# WHAT YOU NEED TO DO
Find the line holding "This screenshot has height=676, width=1174." in the entries below. Give it again exactly, along with every line after it up to and including the line holding "This screenshot has width=813, height=633.".

# SOURCE DATA
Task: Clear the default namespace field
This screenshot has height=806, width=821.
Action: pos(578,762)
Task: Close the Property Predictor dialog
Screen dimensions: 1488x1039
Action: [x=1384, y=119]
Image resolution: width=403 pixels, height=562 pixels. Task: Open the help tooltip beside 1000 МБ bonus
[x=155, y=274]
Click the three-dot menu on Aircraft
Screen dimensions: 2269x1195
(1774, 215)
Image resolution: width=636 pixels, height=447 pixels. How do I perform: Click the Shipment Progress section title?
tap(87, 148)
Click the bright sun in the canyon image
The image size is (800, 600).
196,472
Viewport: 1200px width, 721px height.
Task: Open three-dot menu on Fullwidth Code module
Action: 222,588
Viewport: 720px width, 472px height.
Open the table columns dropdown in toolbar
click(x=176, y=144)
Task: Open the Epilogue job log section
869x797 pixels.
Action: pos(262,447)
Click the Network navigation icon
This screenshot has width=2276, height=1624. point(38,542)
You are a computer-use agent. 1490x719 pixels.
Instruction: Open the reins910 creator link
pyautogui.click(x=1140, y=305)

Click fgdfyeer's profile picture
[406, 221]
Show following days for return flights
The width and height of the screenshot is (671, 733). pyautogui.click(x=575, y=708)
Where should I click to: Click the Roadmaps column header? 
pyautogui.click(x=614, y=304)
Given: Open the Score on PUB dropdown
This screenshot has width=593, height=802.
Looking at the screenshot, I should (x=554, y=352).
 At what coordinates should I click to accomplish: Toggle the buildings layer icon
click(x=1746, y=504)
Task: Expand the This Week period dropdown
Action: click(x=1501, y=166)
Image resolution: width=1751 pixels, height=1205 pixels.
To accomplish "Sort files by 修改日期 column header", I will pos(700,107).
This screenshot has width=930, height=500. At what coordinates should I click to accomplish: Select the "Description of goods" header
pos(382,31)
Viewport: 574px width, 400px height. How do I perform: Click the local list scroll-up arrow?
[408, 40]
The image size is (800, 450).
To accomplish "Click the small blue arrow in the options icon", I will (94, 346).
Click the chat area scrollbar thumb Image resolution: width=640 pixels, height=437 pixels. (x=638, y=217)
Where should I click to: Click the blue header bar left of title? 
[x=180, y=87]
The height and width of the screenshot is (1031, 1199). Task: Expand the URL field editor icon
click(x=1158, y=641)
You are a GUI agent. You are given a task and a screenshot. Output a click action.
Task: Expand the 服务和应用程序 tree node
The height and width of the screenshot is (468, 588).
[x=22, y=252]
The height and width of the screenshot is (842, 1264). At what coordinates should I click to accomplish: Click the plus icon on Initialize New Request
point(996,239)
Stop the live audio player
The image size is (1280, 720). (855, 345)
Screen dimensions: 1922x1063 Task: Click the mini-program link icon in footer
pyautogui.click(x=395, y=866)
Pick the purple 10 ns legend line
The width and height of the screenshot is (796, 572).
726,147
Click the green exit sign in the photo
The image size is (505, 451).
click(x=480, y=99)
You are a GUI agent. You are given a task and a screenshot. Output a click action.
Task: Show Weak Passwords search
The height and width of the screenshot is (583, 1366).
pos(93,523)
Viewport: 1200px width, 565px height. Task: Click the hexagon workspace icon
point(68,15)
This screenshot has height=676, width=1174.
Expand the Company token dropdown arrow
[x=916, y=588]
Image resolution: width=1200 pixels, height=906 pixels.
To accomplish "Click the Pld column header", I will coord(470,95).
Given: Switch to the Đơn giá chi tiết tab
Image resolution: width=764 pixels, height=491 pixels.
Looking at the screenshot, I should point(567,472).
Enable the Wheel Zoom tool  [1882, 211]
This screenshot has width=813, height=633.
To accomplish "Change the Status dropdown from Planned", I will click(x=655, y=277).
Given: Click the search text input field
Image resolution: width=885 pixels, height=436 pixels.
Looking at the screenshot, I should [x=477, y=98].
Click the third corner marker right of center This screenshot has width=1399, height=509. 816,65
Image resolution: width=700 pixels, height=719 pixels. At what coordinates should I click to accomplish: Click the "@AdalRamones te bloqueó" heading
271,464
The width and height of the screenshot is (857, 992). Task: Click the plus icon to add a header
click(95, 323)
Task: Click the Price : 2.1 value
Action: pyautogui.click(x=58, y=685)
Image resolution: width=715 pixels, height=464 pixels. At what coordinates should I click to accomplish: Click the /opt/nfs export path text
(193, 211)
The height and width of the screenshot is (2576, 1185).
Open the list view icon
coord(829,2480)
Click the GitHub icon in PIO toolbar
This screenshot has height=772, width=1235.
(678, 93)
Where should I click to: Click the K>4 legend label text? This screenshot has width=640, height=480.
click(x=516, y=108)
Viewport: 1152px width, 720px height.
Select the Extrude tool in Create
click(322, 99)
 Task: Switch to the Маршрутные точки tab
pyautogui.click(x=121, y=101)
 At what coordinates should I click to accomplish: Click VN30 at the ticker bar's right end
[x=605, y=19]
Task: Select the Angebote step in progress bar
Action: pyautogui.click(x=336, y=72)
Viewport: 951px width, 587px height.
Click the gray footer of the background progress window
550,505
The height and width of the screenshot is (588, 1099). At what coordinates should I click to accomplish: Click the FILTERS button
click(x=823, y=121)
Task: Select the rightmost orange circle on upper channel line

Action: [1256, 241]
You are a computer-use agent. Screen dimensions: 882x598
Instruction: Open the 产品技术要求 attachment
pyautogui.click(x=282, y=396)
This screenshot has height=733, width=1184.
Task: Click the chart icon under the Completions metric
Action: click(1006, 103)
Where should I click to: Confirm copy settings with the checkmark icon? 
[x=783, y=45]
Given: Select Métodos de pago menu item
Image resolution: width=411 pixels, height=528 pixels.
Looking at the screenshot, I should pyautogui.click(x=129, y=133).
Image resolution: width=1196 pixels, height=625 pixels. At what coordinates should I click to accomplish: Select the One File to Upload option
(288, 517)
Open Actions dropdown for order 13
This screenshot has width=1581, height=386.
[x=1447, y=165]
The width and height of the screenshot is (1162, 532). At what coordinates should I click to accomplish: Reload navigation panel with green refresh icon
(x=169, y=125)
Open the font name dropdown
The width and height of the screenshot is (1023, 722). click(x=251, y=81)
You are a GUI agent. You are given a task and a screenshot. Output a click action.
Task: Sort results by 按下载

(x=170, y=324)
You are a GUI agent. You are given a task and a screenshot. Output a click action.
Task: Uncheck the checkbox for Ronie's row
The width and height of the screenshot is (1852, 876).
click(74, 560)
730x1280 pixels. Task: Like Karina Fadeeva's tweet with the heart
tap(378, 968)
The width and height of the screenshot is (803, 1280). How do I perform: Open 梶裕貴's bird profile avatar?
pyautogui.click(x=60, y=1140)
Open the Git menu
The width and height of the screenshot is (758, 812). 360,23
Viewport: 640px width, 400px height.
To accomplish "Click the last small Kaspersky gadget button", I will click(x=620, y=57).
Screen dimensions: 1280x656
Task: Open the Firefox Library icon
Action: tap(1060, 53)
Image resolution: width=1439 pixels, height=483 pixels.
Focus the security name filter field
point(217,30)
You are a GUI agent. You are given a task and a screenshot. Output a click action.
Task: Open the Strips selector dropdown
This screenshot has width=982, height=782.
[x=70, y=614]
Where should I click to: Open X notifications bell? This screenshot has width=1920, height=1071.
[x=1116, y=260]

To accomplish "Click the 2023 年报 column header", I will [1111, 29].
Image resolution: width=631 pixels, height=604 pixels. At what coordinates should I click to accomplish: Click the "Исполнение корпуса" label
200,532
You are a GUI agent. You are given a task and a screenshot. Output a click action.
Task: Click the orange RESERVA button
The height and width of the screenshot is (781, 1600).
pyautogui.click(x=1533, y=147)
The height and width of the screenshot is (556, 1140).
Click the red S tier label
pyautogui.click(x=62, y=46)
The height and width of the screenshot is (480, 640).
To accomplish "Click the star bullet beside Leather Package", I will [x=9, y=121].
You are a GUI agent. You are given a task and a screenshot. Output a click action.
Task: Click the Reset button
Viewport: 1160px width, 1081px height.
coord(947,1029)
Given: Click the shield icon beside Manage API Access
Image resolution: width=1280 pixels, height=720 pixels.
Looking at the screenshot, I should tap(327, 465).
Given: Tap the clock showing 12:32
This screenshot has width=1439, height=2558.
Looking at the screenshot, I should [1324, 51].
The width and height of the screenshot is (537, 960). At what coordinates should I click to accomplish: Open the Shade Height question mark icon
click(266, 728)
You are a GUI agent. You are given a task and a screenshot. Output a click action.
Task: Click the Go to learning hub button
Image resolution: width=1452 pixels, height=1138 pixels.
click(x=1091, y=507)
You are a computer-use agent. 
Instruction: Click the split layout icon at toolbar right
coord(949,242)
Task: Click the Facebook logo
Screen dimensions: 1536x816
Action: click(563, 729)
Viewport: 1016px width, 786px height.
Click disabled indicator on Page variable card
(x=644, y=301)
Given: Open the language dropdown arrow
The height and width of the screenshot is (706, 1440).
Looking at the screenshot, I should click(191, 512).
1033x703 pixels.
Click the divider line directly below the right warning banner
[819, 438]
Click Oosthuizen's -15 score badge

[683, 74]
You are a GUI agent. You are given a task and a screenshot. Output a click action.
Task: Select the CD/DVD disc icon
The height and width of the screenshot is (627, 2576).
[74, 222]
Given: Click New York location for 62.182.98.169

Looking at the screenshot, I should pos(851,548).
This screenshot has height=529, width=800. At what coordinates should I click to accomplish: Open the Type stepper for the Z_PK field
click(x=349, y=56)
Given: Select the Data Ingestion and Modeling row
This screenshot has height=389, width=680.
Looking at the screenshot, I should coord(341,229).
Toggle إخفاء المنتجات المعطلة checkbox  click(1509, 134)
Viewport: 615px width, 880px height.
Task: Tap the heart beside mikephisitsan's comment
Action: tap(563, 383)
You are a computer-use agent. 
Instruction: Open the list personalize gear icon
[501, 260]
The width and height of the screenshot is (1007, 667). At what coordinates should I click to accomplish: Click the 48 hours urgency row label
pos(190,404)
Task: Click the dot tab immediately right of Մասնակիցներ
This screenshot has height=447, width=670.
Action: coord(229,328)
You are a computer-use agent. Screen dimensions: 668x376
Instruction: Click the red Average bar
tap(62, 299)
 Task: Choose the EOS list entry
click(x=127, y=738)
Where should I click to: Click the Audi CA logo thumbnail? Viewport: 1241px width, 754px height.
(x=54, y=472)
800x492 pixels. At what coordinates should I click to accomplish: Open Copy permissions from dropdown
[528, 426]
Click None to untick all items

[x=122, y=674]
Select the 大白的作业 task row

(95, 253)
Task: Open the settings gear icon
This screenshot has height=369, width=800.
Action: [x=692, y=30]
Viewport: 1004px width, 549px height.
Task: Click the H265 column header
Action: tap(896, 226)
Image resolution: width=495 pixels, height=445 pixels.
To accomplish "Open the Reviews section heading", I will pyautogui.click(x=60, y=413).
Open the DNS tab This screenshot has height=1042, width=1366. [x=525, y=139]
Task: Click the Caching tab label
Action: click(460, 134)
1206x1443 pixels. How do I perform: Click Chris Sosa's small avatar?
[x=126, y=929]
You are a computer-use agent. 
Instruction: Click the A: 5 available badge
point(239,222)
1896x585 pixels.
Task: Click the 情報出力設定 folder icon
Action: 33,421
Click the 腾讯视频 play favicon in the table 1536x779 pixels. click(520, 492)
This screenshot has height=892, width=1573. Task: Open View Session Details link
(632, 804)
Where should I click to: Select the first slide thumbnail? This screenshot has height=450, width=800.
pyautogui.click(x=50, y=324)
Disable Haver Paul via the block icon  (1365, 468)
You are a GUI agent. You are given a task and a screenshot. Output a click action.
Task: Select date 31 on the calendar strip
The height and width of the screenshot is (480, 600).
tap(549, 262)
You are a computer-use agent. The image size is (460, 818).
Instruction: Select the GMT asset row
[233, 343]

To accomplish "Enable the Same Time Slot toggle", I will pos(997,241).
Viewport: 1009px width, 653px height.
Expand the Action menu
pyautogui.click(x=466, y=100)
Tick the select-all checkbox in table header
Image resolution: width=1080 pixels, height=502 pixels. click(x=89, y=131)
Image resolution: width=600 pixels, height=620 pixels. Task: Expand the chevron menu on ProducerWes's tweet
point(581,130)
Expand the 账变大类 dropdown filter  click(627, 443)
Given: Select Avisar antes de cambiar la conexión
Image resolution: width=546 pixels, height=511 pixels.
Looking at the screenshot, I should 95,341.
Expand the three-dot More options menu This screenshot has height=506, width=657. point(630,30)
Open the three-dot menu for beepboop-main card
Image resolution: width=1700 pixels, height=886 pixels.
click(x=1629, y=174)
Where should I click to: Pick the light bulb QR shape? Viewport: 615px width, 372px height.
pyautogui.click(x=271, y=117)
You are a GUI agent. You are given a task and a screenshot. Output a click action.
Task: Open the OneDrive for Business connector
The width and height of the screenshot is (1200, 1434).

# RESPONSE FOR THIS EXERCISE
This screenshot has height=676, width=1174.
Expand the Company token dropdown arrow
[x=916, y=588]
Image resolution: width=1200 pixels, height=906 pixels.
To accomplish "Click the Pld column header", I will coord(470,95).
Given: Switch to the Đơn giá chi tiết tab
Image resolution: width=764 pixels, height=491 pixels.
Looking at the screenshot, I should point(567,472).
Enable the Wheel Zoom tool  [1882, 211]
This screenshot has width=813, height=633.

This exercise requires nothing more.